Hyundai’s so-called ‘SmartSense’ driver-assist system is available on all variants (including the base Active but only as part of the $1500 safety pack), and includes AEB that works up to 75km/h, blind-spot warning, rear cross-traffic alert, lane-keep assist, automatic high beam, driver attention warning technology, electronic stability and traction control, six airbags and ABS brakes.
The Active has all six airbags, a reversing camera, rear parking sensors, cruise control, tyre pressure monitors, automatic headlights, 7.0-inch touchscreen, Bluetooth connectivity, Apple CarPlay/Android Auto, Hyundai Auto Link (which streams vehicle and driving-related data to a smartphone device), leather-wrapped steering wheel, roof rails and 16-inch alloy wheels.
As well as the driver-assist tech, the safety pack adds heated and folding exterior mirrors.

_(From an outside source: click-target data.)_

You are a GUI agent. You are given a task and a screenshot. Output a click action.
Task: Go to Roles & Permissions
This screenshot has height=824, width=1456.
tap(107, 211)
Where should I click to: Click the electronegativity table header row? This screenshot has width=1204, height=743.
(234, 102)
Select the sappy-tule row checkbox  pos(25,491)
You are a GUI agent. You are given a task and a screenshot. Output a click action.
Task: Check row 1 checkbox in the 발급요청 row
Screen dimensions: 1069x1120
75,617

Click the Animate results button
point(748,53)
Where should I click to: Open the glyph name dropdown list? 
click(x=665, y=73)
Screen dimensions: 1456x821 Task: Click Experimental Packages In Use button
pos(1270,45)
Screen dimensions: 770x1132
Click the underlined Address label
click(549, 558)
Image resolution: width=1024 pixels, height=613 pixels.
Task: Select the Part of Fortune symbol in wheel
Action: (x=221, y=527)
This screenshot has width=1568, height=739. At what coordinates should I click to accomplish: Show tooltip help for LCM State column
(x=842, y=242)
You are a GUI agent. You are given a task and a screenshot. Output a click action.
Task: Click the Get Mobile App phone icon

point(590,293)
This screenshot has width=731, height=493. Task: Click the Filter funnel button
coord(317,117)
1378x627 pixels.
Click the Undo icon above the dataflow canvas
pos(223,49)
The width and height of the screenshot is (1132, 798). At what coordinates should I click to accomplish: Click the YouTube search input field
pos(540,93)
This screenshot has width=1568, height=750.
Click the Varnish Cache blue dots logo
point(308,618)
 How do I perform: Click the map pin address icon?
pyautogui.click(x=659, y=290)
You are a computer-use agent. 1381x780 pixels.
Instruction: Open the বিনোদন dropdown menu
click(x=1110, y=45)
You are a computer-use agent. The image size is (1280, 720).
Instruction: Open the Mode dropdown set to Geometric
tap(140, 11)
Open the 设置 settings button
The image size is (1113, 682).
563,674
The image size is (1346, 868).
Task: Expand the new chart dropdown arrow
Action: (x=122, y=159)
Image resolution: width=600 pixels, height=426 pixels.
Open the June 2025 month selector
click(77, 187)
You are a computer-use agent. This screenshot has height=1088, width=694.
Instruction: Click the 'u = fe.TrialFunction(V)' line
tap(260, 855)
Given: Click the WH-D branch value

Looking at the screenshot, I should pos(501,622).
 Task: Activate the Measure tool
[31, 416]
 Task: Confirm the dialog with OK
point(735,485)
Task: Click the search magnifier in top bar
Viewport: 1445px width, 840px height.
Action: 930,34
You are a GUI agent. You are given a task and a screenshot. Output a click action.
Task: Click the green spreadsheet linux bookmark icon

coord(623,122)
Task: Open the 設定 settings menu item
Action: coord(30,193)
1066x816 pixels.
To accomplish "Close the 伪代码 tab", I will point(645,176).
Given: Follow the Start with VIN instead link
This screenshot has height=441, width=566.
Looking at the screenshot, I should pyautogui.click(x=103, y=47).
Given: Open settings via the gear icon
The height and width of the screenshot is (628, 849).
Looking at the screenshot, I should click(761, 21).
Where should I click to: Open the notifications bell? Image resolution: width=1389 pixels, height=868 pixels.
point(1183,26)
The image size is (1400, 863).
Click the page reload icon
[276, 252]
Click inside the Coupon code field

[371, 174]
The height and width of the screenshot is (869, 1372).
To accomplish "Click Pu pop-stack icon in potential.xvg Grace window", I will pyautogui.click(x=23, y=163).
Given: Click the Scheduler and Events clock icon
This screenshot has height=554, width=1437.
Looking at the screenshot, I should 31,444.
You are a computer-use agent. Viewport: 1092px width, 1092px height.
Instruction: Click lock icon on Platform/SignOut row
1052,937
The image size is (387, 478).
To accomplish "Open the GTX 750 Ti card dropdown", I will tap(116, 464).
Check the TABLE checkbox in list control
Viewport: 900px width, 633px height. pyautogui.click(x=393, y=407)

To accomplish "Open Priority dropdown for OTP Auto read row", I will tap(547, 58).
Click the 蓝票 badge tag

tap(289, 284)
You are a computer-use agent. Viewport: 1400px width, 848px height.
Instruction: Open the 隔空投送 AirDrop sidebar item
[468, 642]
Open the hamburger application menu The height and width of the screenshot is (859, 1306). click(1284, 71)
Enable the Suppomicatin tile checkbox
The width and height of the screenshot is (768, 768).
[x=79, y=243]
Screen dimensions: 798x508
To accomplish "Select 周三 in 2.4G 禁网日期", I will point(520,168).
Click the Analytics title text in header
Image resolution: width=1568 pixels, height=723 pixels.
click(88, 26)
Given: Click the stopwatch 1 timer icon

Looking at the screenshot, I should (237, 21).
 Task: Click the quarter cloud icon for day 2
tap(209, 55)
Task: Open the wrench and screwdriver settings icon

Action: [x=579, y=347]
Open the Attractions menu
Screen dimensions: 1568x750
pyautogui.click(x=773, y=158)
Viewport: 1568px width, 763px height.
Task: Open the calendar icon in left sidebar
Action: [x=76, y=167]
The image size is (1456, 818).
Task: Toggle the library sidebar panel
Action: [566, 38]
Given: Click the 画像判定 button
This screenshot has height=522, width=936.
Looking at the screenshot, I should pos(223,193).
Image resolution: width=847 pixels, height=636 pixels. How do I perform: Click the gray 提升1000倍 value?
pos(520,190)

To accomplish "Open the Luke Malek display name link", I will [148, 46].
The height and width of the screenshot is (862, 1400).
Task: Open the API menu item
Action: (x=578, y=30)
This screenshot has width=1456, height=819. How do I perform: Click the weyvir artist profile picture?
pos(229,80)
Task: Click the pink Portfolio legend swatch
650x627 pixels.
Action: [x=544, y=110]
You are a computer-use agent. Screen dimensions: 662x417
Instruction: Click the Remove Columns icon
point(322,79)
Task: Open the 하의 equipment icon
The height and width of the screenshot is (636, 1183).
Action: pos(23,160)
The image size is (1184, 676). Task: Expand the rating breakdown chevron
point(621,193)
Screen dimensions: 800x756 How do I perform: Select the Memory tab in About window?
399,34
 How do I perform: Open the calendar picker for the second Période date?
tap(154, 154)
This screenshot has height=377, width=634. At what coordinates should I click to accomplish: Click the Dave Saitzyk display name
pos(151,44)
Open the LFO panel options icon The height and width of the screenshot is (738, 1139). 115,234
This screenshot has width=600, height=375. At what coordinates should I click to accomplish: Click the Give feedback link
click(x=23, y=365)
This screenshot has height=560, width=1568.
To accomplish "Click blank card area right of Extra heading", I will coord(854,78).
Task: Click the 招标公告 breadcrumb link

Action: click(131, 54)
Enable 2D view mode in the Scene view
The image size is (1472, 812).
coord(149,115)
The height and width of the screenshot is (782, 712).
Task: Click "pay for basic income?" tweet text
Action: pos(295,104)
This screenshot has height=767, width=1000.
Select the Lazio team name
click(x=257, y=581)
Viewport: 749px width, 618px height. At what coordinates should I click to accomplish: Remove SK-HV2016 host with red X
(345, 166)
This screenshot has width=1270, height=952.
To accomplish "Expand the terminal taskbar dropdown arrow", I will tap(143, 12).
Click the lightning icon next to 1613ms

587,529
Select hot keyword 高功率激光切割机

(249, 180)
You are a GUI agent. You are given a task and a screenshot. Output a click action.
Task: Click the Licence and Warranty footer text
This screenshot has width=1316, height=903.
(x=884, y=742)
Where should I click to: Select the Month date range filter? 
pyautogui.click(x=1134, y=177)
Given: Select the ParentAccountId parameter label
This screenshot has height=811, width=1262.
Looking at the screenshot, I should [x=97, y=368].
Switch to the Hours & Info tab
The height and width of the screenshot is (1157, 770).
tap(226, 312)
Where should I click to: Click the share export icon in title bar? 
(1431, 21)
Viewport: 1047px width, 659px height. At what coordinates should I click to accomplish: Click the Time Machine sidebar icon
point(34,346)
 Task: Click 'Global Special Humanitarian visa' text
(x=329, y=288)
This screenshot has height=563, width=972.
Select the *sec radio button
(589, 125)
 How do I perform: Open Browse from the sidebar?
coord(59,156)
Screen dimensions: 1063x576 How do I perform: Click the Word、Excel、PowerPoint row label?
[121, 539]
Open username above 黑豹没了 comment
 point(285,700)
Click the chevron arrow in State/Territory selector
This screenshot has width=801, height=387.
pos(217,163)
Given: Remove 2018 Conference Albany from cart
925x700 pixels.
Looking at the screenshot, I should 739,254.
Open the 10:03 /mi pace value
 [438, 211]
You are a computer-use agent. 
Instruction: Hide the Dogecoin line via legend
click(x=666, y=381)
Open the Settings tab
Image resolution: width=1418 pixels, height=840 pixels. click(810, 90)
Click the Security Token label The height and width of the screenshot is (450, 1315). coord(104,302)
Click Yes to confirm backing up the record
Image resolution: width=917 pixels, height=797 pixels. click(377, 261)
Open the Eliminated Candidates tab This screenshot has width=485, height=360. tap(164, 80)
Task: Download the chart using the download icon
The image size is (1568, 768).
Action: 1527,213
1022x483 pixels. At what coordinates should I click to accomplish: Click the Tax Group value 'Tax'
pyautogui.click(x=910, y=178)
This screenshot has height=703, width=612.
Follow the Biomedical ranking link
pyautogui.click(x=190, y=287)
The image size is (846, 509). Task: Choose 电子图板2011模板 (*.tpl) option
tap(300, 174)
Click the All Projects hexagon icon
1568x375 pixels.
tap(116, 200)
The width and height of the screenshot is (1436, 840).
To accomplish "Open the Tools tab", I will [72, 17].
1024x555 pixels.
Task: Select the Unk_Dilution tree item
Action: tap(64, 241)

Stepping up to the Elite adds all the safety pack gear plus leather upholstery, keyless entry/start, climate control, rain-sensing wipers, front foglights, 17-inch alloys and a few extra convenience items.
The Highlander throws in front parking sensors, LED headlights/front indicators, LED tail-lights, high-beam assist, a head-up display, air-vented front seats, heated front seats, a wireless charging pad, a heated steering wheel and 18-inch alloys.
Three different wheel sizes are available: 205/60R16 (Active), 215/55R17 (Elite) and 235/45R18 (Highlander). A temporary space-saver spare tyre is fitted to all vehicles, but a full-sized spare alternative has been requested ex-factory by HMCA. No confirmation is available at this stage.
The maximum braked towing rating is 1300kg for the 2.0 MPi and 1250kg in 1.6 T-GDi guise.
All Konas are covered by a five-year/unlimited-kilometre warranty, with 12 month/15,000km intervals and a capped-price servicing scheme.